Par Alexandra François-Cuxac  |   |  600  mots
"Mettons plutôt Action logement au défi de mobiliser tous ses outils et toutes ses ressources, pendant deux ou trois ans, au service de la relance de notre économie et de la cohésion de notre pays", plaide a présidente de la fédération des promoteurs immobiliers (FPI), Alexandra François-Cuxac. (Crédits : Bernard Lachaud)
TRIBUNE. Le gouvernement semble décidé à ponctionner la trésorerie de l'ex-1% Logement, alors que ce dernier permet le pilotage coordonné de près d'un million de logements sociaux. Par Alexandra François-Cuxac, présidente de la fédération des promoteurs immobiliers (FPI).
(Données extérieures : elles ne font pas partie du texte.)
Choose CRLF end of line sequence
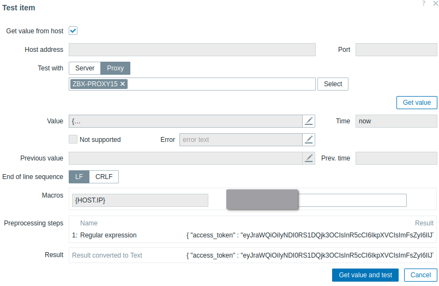The height and width of the screenshot is (286, 439). pos(104,177)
2021 marquera vraisemblablement la fin d'un modèle paritaire, sans équivalent étranger, qui fonctionne depuis près de 70 ans : Action logement, longtemps connu sous l'appellation de « 1 % logement ». Le Gouvernement semble décidé non seulement à ponctionner sa trésorerie, mais aussi à le priver, au moins en partie, de sa ressource récurrente : une contribution annuelle des entreprises représentant 0,45 % de leur masse salariale (la participation des entreprises à l'effort de construction, ou PEEC). Ce 1,5 Md€ fera désormais défaut pour financer la politique du logement des salariés, au moment précis où nous en avons le plus besoin.
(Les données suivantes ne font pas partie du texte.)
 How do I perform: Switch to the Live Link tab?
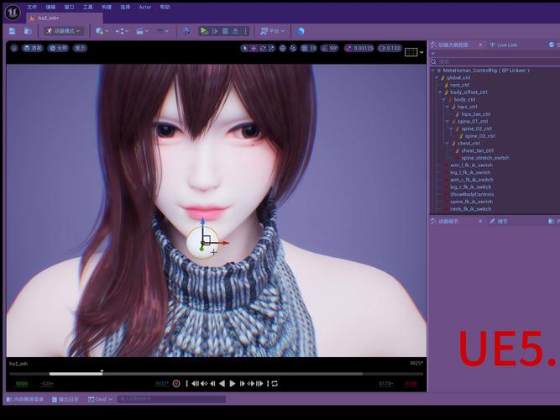506,45
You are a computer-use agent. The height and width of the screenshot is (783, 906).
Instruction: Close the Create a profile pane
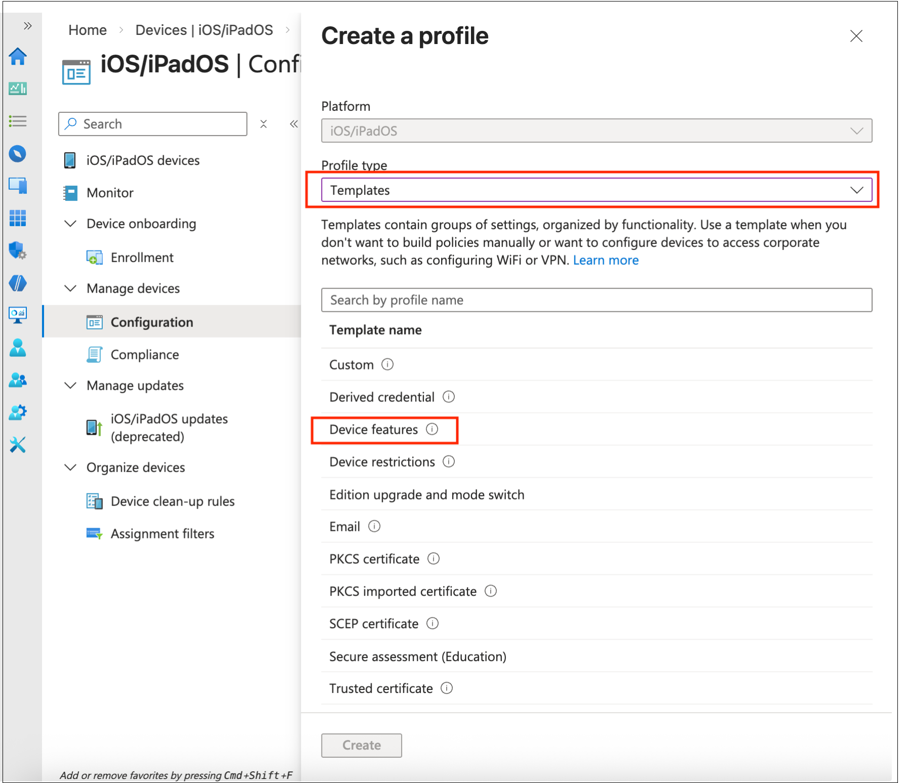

Il faut dire qu'Action logement a mauvaise presse à Bercy, depuis de longues années. Les partenaires sociaux se sont pourtant conformés aux exigences de l'Etat, au prix de plus de 10 ans de réformes incessantes. D'une part, une profonde transformation a ramené le système d'une centaine de collecteurs concurrents à ... une seule structure, garante d'un pilotage global efficace et efficient, où l'Etat est d'ailleurs représenté et pèse sur les décisions. D'autre part, les « emplois » de la PEEC sont « négociés » avec l'Etat qui, de fait, impose largement ses choix. Action logement est ainsi devenu la « poche profonde » dans laquelle l'Etat trouve de quoi financer ses propres structures, comme l'ANRU, ou des programmes relevant de la solidarité nationale plus que du logement des salariés, comme les copropriétés dégradées ou l'adaptation des logements au vieillissement.
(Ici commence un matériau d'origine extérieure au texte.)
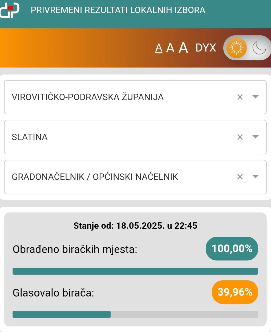This screenshot has height=332, width=271.
Task: Click the Privremeni rezultati lokalnih izbora title
Action: [x=118, y=10]
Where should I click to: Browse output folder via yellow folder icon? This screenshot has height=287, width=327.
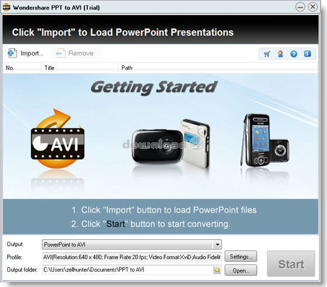[217, 270]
Est-ce opportun de se priver d'un tel levier ?

Rien dans les réalisations d'Action logement ne trouve grâce aux yeux de ceux qui considèrent, par facilité, que tout euro public investi dans le secteur du logement est un euro perdu - surtout s'il est investi dans un cadre paritaire. Pourtant, si toutes les politiques publiques sous le pilotage de l'Etat pouvaient présenter un bilan aussi positif qu'Action logement, notre pays s'en porterait certainement mieux : Action logement permet le pilotage coordonné de près d'un million de logements sociaux ; il soutient l'accession à la propriété des salariés modestes ; il cautionne le bail de plus de 300.000 jeunes actifs, étudiants et alternants ; il contribue au renouveau des villes moyennes sur tout le territoire etc.

Naturellement, ce bon bilan n'exempte pas Action logement de poursuivre ses efforts de rationalisation et de réorganisation, comme ses équipes s'y emploient déjà, souvent malgré l'Etat et son micro-management pointilleux, plus que grâce à lui. De même, il n'est pas illégitime que l'Etat et les partenaires sociaux discutent du bon niveau de la PEEC qui, de fait, s'analyse comme un impôt de production, qui pèse sur notre compétitivité. Mais qui ne voit pas qu'en réalité, ce débat est biaisé, et que la fin de l'histoire est écrite : la PEEC est vouée soit à disparaître, soit à arroser le sable du déficit public. C'est vers une « Inaction logement » que ce processus nous conduit peu à peu ...

J'ai peine à croire que notre pays soit suffisamment riche d'outils efficaces, qui créent de la cohésion sociale et territoriale et qui favorisent le dialogue social, pour que nous puissions, l'esprit léger, laisser déconstruire Action logement.

Nous traversons une crise inédite par son ampleur, et nul n'en voit encore l'issue : est-ce opportun de se priver d'un tel levier ? Mettons plutôt Action logement au défi de mobiliser tous ses outils et toutes ses ressources, pendant deux ou trois ans, au service de la relance de notre économie et de la cohésion de notre pays. C'est à l'aune de cette contribution qu'on pourra juger de son utilité.